- [Goal of the exercise]: Please give the whole listing again exactly, without any of its pictures.

- [Exercise input]:
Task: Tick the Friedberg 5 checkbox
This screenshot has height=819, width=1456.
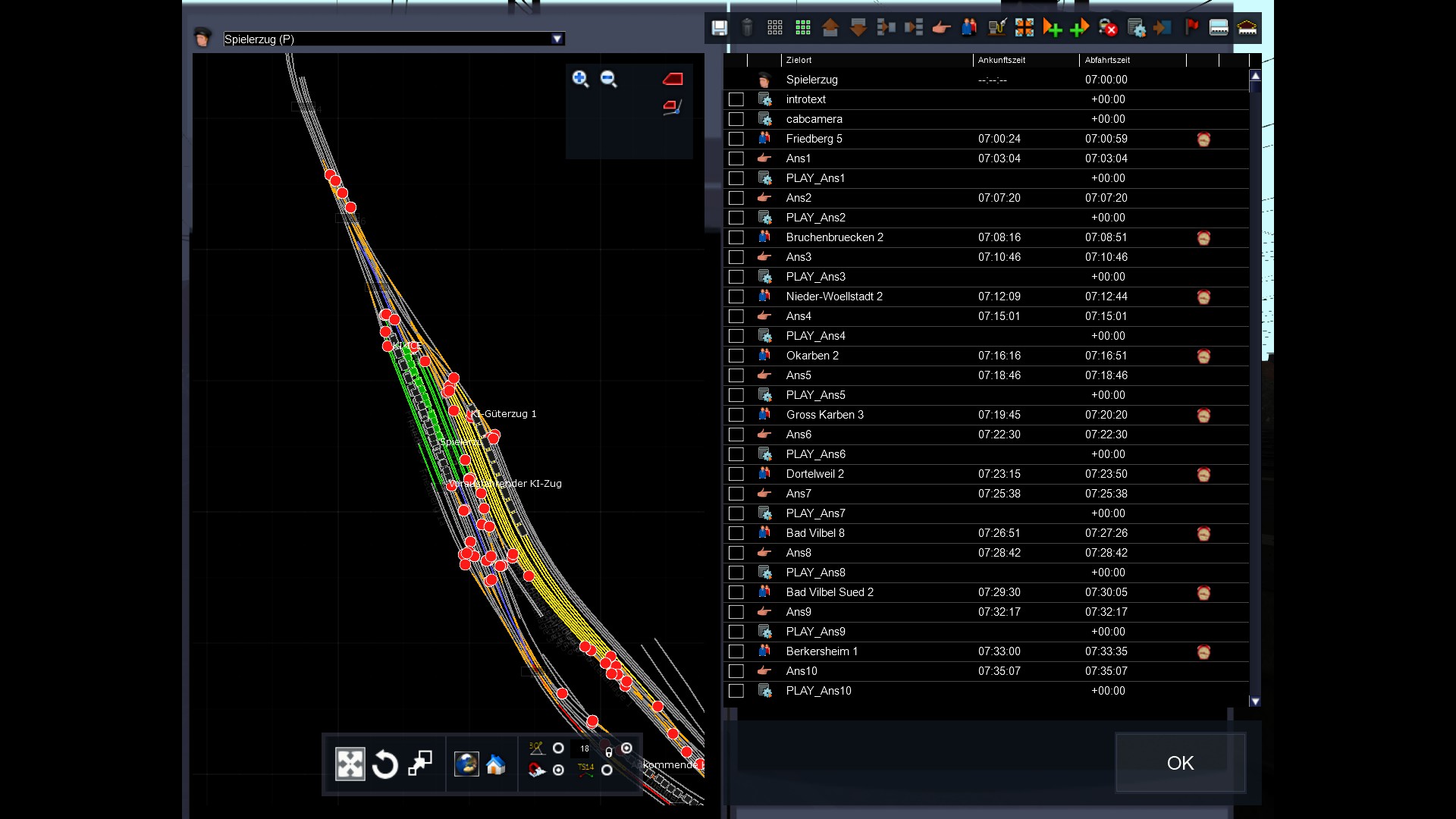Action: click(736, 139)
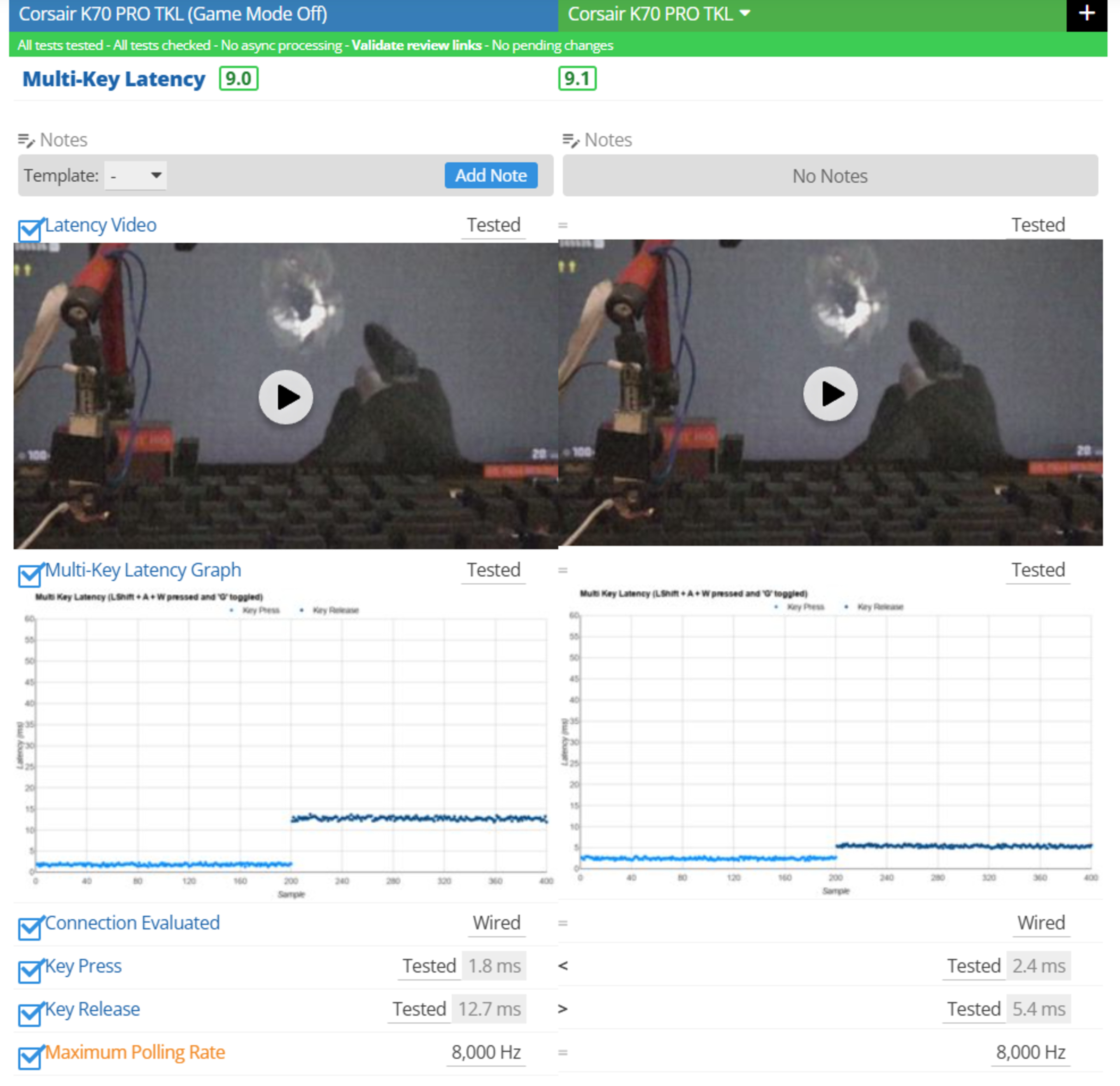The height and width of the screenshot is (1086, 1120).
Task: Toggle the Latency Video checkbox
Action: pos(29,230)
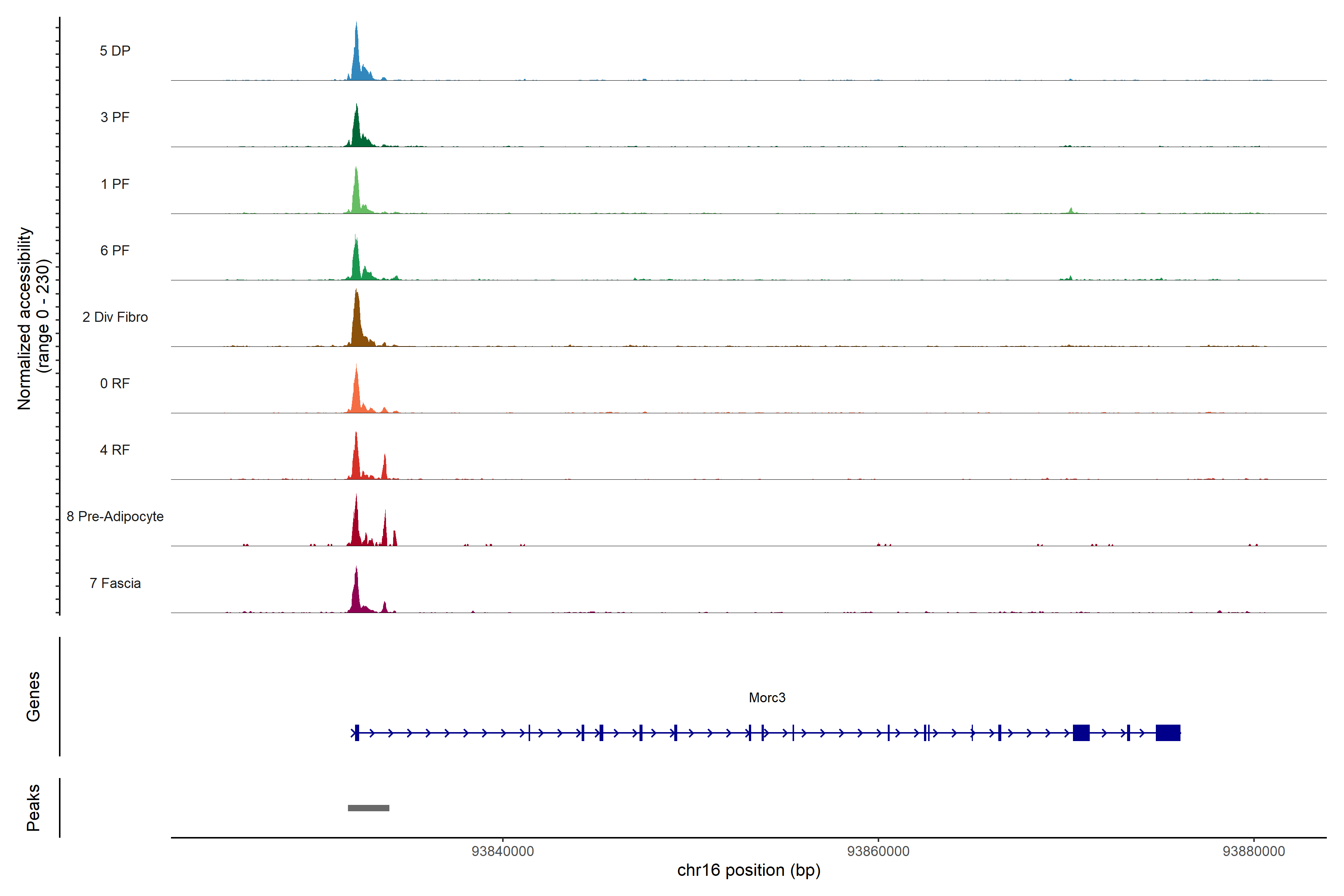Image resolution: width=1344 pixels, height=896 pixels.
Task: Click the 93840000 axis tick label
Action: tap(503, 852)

- [Output of the exercise]:
Task: Tick the Friedberg 5 checkbox
This screenshot has height=819, width=1456.
Action: click(736, 139)
The height and width of the screenshot is (1086, 1120).
Task: Toggle the Latency Video checkbox
Action: pos(29,230)
Image resolution: width=1344 pixels, height=896 pixels.
Task: Click the 93840000 axis tick label
Action: tap(503, 852)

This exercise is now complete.